Votre choix du coeur, ce serait une Wallonie indépendante ?

A vrai dire, je m’en fous un peu… Si la Belgique reste sous une autre forme, cela ne me dérange pas. Je ne suis d’ailleurs pas sûr que la séparation soit praticable, étant donné la position de Bruxelles. Je remarque juste qu’il y a en Europe plusieurs Etats plus petits que la Wallonie. La Slovénie compte deux millions d’habitants, et c’est un pays qui n’est pas ridicule du tout. Je ne suis pas pour l’émiettement, mais j’en ai marre que les Wallons s’arc-boutent sur une position défensive. Moi, je suis pour une position offensive.
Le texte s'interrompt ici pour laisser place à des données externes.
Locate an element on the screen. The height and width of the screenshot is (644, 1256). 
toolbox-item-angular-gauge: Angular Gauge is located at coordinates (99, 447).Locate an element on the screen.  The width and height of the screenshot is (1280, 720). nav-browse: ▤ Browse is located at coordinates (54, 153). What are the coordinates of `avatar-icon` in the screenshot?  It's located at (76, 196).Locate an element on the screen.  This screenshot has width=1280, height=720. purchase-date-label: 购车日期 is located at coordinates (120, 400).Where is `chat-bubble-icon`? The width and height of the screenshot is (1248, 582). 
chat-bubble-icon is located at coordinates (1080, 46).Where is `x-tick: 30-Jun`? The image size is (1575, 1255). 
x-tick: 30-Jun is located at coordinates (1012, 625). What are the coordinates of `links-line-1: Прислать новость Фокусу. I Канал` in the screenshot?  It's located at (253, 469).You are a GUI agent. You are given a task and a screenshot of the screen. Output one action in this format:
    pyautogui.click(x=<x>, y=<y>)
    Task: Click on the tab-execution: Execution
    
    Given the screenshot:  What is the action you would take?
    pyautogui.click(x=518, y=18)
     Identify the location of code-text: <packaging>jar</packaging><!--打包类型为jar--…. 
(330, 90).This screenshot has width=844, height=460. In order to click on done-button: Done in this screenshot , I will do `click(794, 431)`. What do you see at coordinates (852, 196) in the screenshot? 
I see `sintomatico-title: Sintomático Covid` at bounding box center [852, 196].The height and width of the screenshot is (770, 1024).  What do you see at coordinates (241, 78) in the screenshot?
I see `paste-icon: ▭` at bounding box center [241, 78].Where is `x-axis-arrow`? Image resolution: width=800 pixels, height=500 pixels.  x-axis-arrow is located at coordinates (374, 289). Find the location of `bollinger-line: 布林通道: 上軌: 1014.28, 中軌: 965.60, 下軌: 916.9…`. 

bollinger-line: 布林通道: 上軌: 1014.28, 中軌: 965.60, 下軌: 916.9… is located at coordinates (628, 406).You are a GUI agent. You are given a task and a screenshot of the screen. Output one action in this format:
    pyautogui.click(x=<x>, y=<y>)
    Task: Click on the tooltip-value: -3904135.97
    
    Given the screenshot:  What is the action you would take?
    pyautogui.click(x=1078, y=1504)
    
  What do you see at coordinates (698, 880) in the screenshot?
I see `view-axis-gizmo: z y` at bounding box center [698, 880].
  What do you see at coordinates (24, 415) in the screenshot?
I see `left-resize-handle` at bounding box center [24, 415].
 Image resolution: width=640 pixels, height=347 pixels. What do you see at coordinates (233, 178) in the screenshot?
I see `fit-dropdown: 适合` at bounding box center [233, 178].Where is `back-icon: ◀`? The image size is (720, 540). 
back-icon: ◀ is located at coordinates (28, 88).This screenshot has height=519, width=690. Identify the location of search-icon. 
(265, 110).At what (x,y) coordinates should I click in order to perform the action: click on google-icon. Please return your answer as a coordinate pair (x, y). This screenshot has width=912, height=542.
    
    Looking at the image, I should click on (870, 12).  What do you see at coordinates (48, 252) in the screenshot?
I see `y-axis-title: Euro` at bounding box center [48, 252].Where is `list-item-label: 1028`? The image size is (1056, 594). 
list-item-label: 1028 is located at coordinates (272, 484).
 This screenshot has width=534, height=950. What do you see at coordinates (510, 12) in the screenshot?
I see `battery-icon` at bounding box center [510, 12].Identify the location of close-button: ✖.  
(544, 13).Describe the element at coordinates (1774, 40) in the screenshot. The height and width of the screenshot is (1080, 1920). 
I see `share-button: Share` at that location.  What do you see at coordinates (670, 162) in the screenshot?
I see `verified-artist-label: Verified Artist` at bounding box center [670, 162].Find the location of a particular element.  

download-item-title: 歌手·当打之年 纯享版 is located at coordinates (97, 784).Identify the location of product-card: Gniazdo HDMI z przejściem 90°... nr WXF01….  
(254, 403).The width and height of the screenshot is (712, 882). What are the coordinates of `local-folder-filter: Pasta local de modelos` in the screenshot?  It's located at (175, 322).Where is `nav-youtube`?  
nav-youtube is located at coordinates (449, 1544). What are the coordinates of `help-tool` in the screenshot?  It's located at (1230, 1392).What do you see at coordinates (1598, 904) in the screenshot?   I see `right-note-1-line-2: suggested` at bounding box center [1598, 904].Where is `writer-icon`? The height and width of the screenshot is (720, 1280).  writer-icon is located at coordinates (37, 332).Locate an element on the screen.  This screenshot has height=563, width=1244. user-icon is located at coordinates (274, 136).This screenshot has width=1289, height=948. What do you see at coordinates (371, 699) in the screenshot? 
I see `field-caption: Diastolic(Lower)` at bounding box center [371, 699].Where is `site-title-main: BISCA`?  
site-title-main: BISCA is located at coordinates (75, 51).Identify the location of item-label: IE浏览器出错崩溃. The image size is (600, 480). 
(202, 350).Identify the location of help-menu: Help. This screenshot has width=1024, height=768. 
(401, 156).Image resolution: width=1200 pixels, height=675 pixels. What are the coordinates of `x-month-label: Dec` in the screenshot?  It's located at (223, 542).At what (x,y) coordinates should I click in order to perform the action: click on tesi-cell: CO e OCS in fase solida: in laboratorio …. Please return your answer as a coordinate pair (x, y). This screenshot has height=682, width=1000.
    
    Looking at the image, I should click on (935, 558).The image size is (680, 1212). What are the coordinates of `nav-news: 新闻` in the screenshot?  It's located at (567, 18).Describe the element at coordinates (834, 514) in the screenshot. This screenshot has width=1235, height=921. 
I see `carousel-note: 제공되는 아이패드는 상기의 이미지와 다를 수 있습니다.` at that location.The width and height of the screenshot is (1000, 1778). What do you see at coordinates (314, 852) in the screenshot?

Je ne vois pas ce qu’il y a de scandaleux à vouloir l’autonomie de la Wallonie. Bien sûr, si on a une vision du passé, la Wallonie est perdante. Mais si on a une vision du futur, ce n’est pas vrai. L’industrie pétrochimique flamande, je ne sais pas ce que ce sera dans vingt ans. J’ai l’impression que ce sera un désastre. En Wallonie, nous avons encore des ressources naturelles que la Flandre n’a plus : de l’eau, de la forêt, des terres agricoles.

Le rattachement de la Wallonie à la France, c’est une option ?

Non, c’est une idée folle. Je n’ai pas envie de me retrouver dans un Etat autoritaire, aussi peu respectueux de ses citoyens et de ses régions. Une Wallonie autonome en France, ce serait impossible. Par contre, qu’on noue des relations privilégiées avec la France, notamment dans le domaine de l’enseignement, pourquoi pas ?

Ecolo a fêté ses trente ans le week-end dernier. Sans vous. Pas de regrets ?

Pas du tout. L’écologie d’accompagnement à la Javaux, ces petits aménagements qui ne remettent pas en cause la logique du capitalisme, ça ne me plaît pas du tout.